Only 23 percent of respondents to the YouGov Plc poll across England backed Scotland keeping the pound, compared with 53 percent who were opposed. The survey for Cardiff University and the ESRC Scottish Centre on Constitutional Change based at Edinburgh University was carried out in April, after all three main British political parties expressed their opposition to a post-independence currency union.
With little more than four weeks until the Sept. 18 vote, the pro-independence campaign has the support of 32 percent of voters compared with the No campaign’s 45 percent, a monthly TNS poll of 1,003 voters showed Aug. 13. Nationalist leader Alex Salmond has said an independent state would walk away from its share of U.K. debt unless it’s allowed into a currency union. Only residents in Scotland are allowed to vote in the referendum.

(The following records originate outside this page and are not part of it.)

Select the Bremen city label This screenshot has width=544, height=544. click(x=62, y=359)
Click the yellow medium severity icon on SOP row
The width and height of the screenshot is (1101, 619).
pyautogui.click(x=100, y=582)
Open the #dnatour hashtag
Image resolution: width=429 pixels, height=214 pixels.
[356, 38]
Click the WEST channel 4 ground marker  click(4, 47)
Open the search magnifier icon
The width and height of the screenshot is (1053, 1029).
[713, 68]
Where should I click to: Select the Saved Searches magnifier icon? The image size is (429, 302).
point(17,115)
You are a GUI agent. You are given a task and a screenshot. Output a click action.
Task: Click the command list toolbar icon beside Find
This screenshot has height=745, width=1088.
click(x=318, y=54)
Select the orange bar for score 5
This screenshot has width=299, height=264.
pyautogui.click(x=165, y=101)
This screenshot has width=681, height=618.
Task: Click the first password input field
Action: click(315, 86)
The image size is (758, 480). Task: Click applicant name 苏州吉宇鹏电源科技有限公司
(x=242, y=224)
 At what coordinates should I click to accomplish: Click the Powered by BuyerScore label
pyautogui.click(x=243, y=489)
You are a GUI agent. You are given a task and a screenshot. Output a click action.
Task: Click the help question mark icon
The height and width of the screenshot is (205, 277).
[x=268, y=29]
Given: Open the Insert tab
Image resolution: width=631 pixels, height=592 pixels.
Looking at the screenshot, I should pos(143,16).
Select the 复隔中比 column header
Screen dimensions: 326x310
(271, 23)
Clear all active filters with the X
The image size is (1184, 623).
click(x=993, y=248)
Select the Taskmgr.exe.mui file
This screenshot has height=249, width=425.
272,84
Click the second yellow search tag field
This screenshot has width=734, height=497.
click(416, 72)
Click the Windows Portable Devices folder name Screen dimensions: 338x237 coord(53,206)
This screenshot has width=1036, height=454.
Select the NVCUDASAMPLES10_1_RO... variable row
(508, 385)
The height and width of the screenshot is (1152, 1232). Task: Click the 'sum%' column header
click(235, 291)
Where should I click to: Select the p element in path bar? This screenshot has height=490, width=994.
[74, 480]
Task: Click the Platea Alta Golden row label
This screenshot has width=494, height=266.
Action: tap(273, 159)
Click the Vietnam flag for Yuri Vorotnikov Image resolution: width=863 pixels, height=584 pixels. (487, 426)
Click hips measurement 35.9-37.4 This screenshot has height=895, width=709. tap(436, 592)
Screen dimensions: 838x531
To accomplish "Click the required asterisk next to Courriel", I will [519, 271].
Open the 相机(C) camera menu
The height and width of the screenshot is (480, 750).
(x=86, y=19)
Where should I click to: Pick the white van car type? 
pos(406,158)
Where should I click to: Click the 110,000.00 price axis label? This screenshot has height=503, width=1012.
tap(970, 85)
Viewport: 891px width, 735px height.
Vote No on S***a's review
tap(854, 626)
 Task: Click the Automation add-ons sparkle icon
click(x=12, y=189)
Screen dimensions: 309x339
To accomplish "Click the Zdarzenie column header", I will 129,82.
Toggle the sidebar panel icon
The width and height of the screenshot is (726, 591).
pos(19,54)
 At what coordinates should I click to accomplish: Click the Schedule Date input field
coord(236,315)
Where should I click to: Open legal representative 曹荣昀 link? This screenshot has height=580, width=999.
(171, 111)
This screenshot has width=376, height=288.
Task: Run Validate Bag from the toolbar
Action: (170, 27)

“It is striking how tough people in England are on Scotland,” Charlie Jeffery, a professor of politics at Edinburgh University, said in an e-mailed statement. “There appears to be little appetite for the Scottish government’s vision of independence amid continuing partnership with the rest of the U.K. on the pound, Europe and NATO. If anything the message appears to be: ‘vote Yes by all means, but if you do, you’re on your own.’”
The survey found 59 percent of English respondents opposed to Scottish independence, with 19 percent in favor. Thirty-six percent thought the rump U.K. should not support a Scottish bid to join organizations such as the European Union and the North Atlantic Treaty Organization in the event of independence.
YouGov questioned 3,695 adults in England via the Internet from April 11 to April 22 for the survey. The margin of error wasn’t specified.